**PROBLEM TO WORK ON:**
How many lines in the listing below include the word "agent"? Answer with the number and nothing else.

**DATA IN THIS EXERCISE:**
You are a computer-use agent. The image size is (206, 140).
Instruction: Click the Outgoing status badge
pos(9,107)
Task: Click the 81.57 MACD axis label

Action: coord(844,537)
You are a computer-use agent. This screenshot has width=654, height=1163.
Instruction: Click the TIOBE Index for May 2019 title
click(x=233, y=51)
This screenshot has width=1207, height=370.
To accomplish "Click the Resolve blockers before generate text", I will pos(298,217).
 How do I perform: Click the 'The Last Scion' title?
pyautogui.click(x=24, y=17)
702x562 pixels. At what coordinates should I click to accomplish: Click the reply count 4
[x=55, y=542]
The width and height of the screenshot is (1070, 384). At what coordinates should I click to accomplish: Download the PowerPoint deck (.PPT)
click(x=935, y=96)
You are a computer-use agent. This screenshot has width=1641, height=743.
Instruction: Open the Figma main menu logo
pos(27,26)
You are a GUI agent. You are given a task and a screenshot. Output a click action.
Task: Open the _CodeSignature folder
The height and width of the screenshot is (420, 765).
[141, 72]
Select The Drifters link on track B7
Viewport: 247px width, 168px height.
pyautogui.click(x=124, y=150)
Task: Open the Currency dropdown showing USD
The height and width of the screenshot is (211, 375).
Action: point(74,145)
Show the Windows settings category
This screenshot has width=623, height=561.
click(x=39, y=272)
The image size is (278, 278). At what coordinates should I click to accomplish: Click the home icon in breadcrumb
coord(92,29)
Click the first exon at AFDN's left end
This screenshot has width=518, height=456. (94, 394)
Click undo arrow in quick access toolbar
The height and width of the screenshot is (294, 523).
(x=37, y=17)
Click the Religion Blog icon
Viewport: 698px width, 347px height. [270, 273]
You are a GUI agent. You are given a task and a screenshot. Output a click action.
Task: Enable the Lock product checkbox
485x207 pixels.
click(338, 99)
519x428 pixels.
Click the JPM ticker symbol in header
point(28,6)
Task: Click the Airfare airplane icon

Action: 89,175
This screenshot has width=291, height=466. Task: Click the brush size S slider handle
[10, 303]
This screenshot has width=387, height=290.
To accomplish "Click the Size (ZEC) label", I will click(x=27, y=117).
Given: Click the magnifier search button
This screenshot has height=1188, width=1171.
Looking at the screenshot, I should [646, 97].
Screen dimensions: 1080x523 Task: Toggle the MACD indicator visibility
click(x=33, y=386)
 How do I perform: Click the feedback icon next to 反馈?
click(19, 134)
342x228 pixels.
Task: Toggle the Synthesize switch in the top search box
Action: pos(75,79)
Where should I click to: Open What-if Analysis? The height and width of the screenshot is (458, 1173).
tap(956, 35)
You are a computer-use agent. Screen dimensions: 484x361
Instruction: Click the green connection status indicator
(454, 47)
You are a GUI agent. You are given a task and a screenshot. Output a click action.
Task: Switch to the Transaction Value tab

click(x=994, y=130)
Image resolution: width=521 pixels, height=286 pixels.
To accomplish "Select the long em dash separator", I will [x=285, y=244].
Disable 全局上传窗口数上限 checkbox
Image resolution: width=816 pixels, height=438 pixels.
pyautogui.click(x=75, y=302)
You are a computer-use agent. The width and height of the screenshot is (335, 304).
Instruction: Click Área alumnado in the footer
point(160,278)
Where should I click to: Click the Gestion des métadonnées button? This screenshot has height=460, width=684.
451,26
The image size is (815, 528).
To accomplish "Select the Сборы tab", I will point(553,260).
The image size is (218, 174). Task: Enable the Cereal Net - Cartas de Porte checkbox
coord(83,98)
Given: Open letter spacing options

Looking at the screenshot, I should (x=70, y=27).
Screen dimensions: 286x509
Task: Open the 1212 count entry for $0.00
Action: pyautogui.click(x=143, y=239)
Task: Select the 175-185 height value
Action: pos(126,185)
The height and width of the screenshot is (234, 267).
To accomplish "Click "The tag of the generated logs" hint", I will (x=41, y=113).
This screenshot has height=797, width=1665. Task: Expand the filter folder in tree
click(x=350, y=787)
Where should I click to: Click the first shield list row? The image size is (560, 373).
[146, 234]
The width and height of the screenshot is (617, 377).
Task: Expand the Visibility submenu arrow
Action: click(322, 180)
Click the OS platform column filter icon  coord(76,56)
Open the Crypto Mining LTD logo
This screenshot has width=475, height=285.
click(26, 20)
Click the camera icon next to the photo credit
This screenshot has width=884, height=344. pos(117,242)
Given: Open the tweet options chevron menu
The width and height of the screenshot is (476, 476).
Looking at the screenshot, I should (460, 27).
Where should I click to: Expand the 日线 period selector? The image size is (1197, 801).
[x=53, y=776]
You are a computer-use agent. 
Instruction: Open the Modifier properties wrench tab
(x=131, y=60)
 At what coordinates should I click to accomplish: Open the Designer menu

**REPLY:**
9